About a month ago I befriended Dan, from Giant Battling Robots, online, as he was doing investigations into Lanchester's differential equations to model the outcome of battles, particularly those of videogames.  He sent me this very interesting link that describes a Markov chain model for battles, since he saw that I was trying figure out a way to coalesce Markov reasoning with Lanchesterian DEs.  The pdf describes quite a different approach that I've been taking or investigating, but I thought it would be interesting nevertheless to attempt and illustrate it by example.  The subject of this post is therefore expository, based on Dan's link, but the example and explanation is entirely mine, and so any error in concept is my own.

Suppose BLUE and GREEN are feuding - in fact, battling to the death, each possessing the same or differing technologies for their engagements.  The particular technologies translate to a probability of kill of the other's units.  For example, GREEN may have bazooka technology that assures that, when launched, the probability of kill/disabling of its enemy unit (perhaps a tank) is 0.45, where BLUE's tanks may kill bazooka-launchers with probability 0.55.  These probabilities represent the fact that, if an encounter is to occur at a time step, in 55 percent of encounters the tanker (BLUE) is successful in killing or disabling GREEN's unit;  on the other hand, it is unsuccessful in 45 percent of encounters.

For a battlefield in a given area, depending on hiding places, like trees, or forests, or caves (terrain), the probability of a tank or a bazooka-launcher to encounter at that time step is an exponentially distributed random variable.  What this means is basically this:  a single BLUE and a single GREEN will find each other with a given (expected probability) at a given time-step, and the higher probabilities of encounter are less likely than the lesser ones for any time-step (I may be having a conceptual problem here, since, an exponentially distributed random variable has a domain from 0 to infinity, where of course the probability space is 0 to 1). So in other words, the probability of encounter of a GREEN with a BLUE, let's say, is 0.87 on expectation.  It's a fuzzy 0.87, because in the next time step it may be less or more, but it's 0.87 on average.

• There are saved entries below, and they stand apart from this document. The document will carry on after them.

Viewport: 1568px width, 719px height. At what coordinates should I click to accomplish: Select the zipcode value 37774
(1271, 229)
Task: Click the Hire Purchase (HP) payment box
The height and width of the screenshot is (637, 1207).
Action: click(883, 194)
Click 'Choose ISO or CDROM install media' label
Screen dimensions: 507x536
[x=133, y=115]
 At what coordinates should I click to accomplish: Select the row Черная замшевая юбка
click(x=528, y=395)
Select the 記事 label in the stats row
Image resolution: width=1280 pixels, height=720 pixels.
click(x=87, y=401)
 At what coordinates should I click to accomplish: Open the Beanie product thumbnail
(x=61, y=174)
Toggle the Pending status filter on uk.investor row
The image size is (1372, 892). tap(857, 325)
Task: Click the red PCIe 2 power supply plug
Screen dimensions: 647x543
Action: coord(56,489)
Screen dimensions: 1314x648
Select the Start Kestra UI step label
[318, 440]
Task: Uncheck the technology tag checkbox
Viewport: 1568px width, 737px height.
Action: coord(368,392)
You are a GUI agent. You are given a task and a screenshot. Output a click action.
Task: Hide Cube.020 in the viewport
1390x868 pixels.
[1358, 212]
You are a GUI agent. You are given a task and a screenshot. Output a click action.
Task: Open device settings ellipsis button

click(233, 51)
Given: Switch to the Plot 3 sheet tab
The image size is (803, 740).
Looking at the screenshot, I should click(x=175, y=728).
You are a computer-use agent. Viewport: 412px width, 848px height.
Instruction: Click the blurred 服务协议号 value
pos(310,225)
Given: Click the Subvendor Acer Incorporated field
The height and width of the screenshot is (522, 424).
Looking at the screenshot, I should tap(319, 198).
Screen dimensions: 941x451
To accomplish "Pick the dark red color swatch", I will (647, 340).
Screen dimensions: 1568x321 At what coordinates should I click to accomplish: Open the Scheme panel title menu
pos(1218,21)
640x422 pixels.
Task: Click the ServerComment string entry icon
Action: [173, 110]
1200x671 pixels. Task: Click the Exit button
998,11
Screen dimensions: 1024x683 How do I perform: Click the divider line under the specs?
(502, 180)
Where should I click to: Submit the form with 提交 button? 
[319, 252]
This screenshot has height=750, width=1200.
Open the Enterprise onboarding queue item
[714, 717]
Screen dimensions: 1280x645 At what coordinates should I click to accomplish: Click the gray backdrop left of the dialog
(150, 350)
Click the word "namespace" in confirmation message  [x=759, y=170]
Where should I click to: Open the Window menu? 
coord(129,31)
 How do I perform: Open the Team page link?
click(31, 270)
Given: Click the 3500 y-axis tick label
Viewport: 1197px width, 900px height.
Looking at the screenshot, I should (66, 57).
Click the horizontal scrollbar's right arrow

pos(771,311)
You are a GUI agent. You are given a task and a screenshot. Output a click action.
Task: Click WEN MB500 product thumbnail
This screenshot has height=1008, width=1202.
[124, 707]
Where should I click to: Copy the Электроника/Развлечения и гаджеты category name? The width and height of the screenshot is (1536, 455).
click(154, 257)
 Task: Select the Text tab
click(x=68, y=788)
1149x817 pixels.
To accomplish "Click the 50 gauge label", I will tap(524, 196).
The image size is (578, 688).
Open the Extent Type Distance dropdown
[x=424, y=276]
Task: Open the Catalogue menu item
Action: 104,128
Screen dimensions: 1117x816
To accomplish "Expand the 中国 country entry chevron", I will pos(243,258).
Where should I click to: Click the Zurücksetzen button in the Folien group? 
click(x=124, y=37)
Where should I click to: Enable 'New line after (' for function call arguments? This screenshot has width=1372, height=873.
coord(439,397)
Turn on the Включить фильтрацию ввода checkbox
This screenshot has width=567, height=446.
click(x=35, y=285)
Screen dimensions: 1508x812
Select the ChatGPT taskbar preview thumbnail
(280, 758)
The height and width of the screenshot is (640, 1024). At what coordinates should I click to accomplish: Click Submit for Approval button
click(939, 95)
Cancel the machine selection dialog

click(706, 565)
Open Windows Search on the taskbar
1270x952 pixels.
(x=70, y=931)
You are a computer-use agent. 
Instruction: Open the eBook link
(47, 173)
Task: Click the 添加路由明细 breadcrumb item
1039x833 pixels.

Now, since the probability of finding each other and the probability of winning an encounter (we assume 1-on-1) is independent, then the probability of killing the opposing unit is simply the probability of encounter times the probability of succeeding in the kill.  If BLUE has 4 units and GREEN 3, our initial state, the probability of transitioning to state (3,3) is 0.39: 0.87, the (expected) encounter probability at the time step, times 0.45, the success probability of GREEN.  Notice we allow for only ONE encounter (or NONE) at any time step: this makes sense if the time-steps are sufficiently small and resolution of the encounter, if there is one, is instantaneous.  The probability of transitioning to state (4,2) is 0.48: the expected probability of encounter, 0.87, times the probability of success by BLUE, 0.55.  Finally, the probability of staying in state (4,3) is 1-.39-.48 = 0.13.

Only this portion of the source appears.